- **Prompt**
The lines running from the one that contains "Click the red recording indicator icon" to the end of the records below are what to reproduce, exactly and without pictures.

- **Source data**
_ _ _
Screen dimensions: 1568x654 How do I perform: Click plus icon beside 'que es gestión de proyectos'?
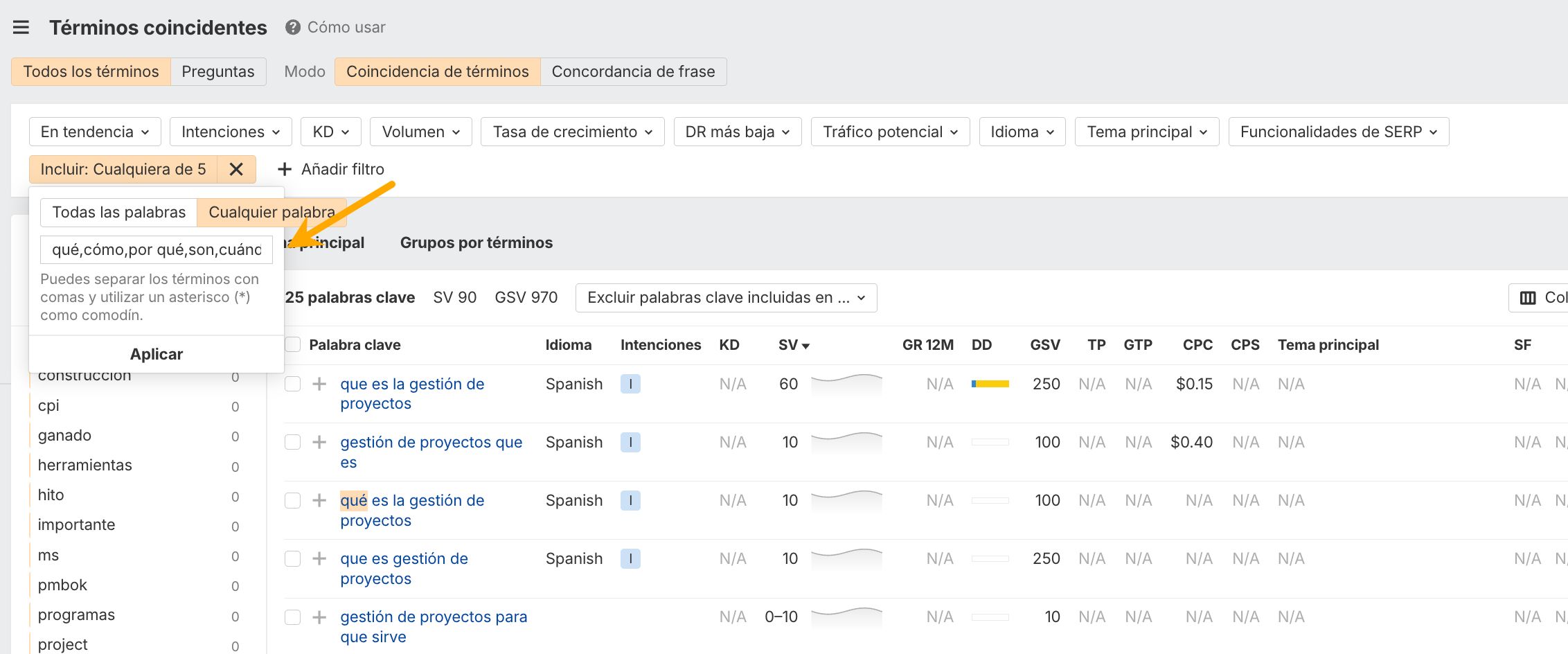pos(319,559)
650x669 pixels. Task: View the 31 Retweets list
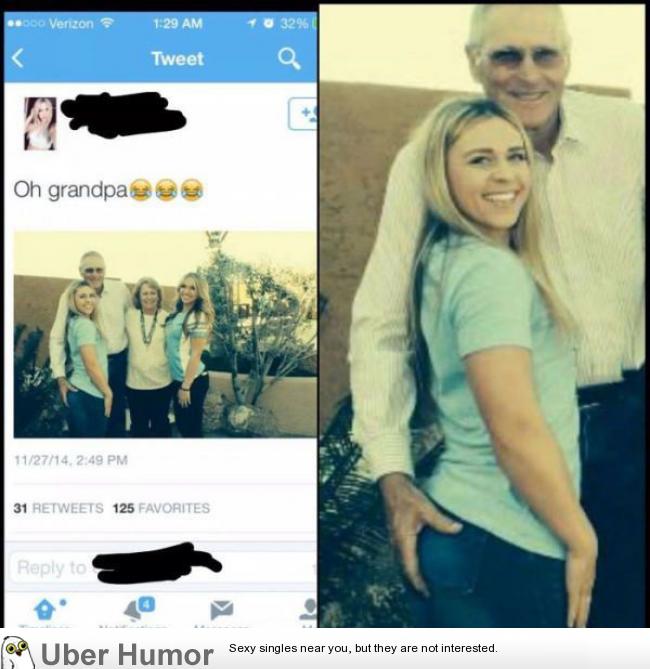[x=58, y=508]
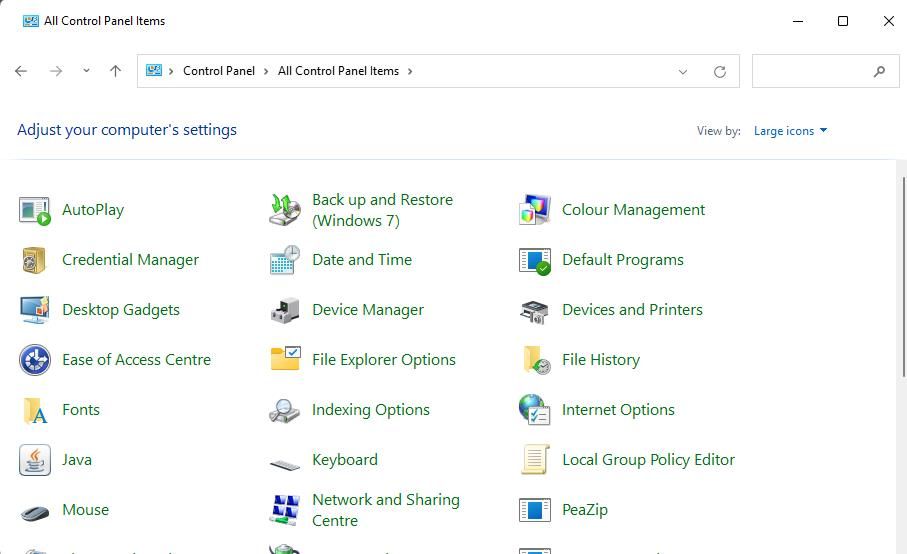Click the Devices and Printers icon
The image size is (907, 554).
[535, 310]
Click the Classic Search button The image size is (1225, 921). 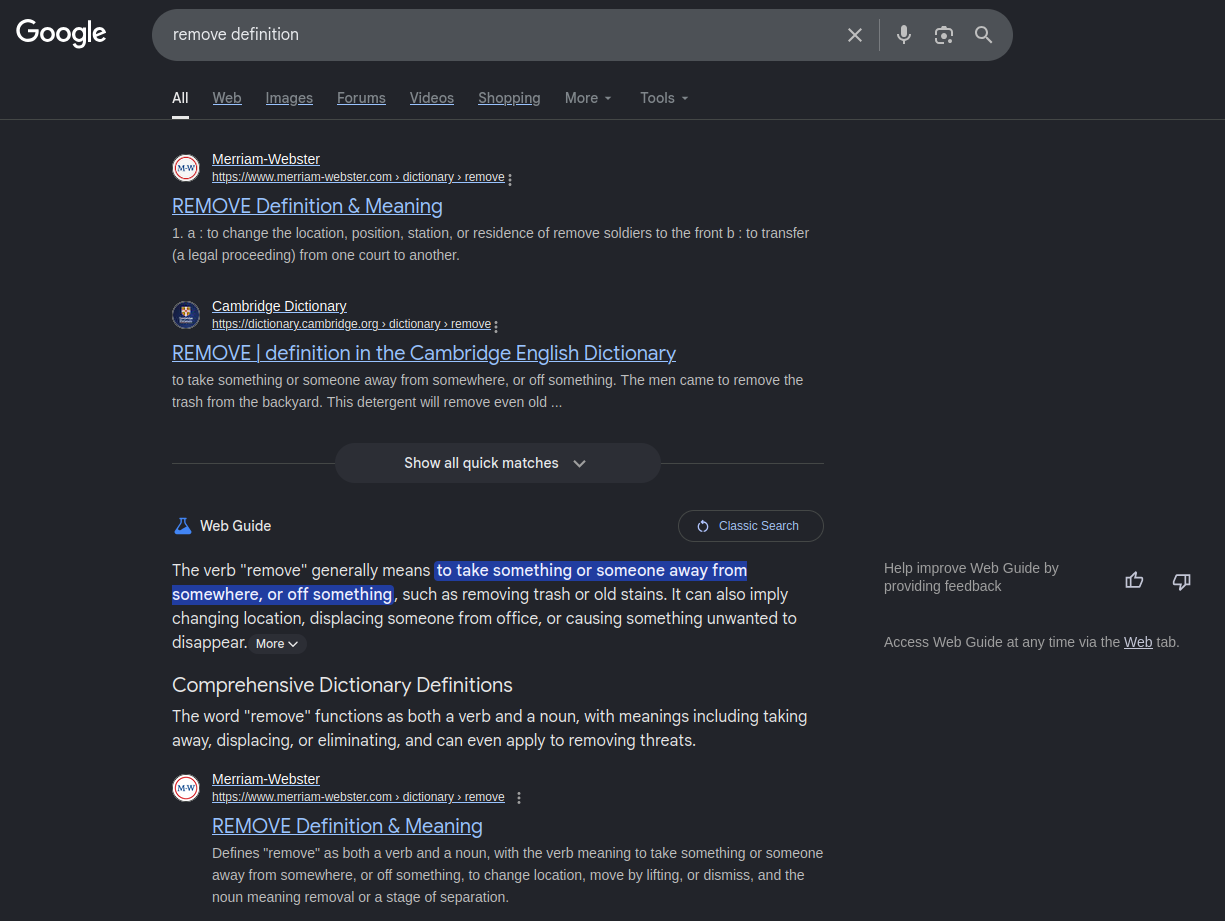[x=751, y=526]
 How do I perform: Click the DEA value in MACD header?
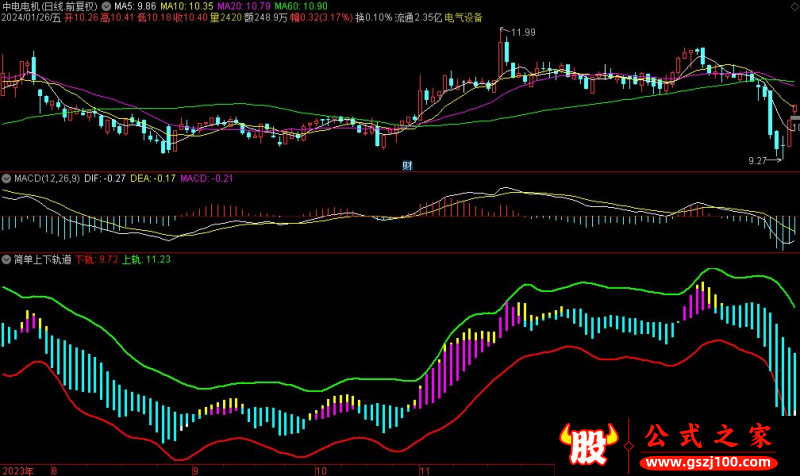(155, 179)
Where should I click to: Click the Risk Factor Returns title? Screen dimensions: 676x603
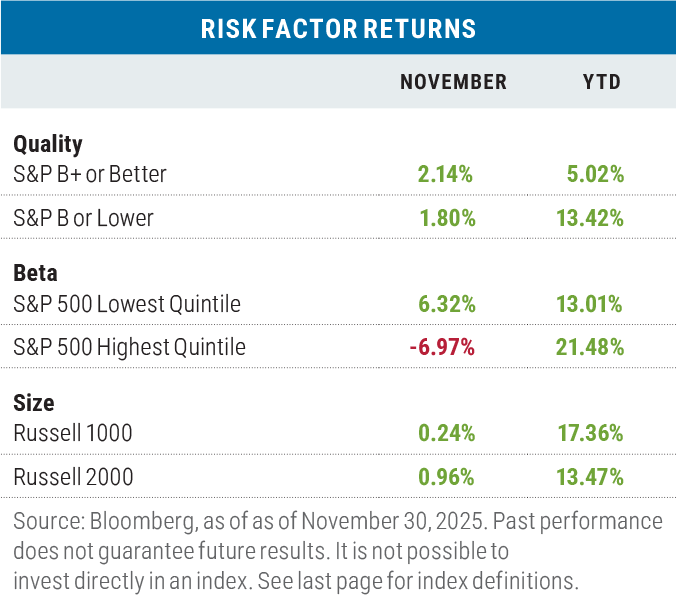pos(337,27)
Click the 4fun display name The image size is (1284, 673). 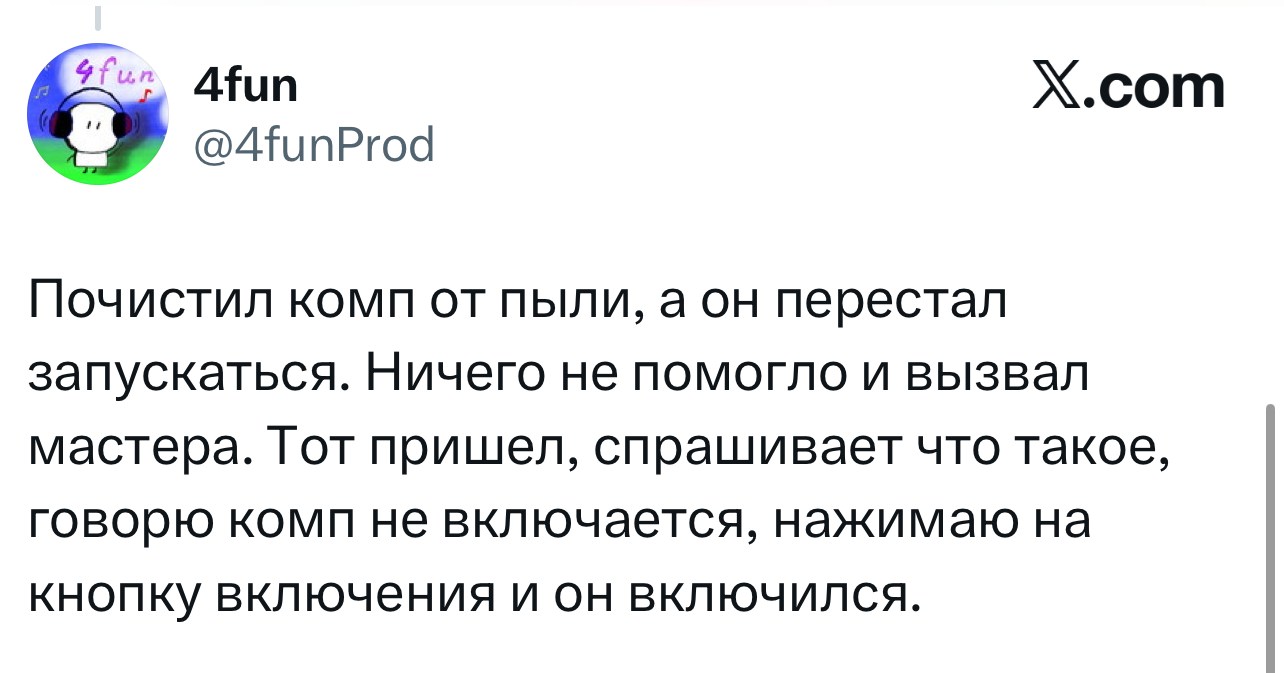tap(245, 86)
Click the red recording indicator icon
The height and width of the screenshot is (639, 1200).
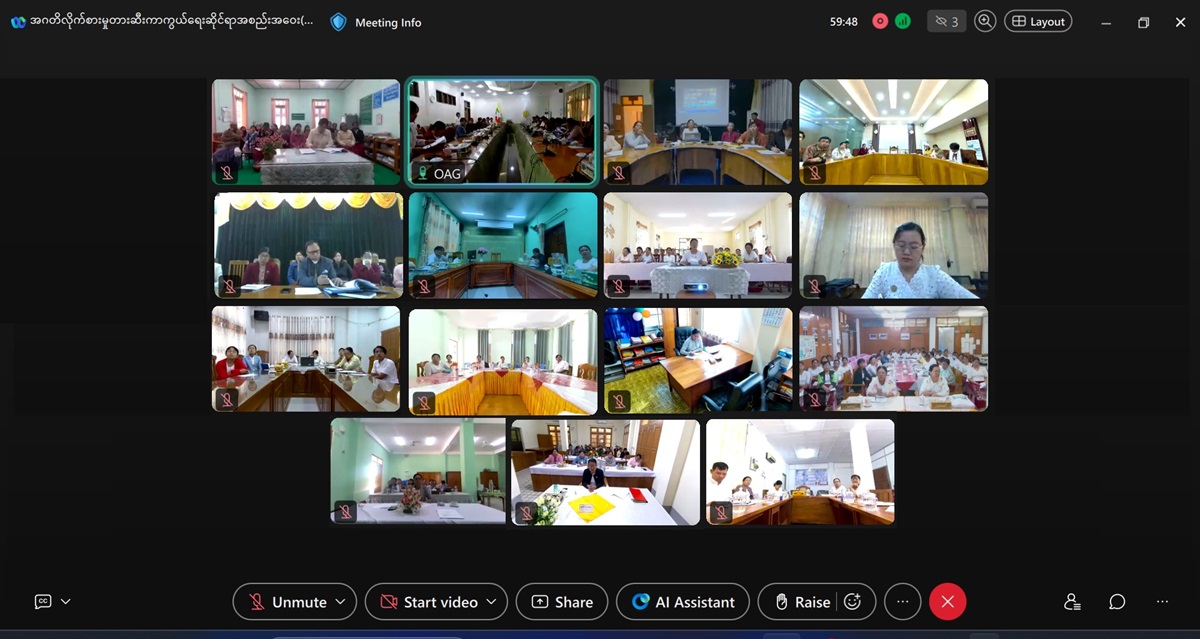(x=880, y=21)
_ _ _
- **The answer**
Click the red recording indicator icon
The height and width of the screenshot is (639, 1200).
(x=880, y=21)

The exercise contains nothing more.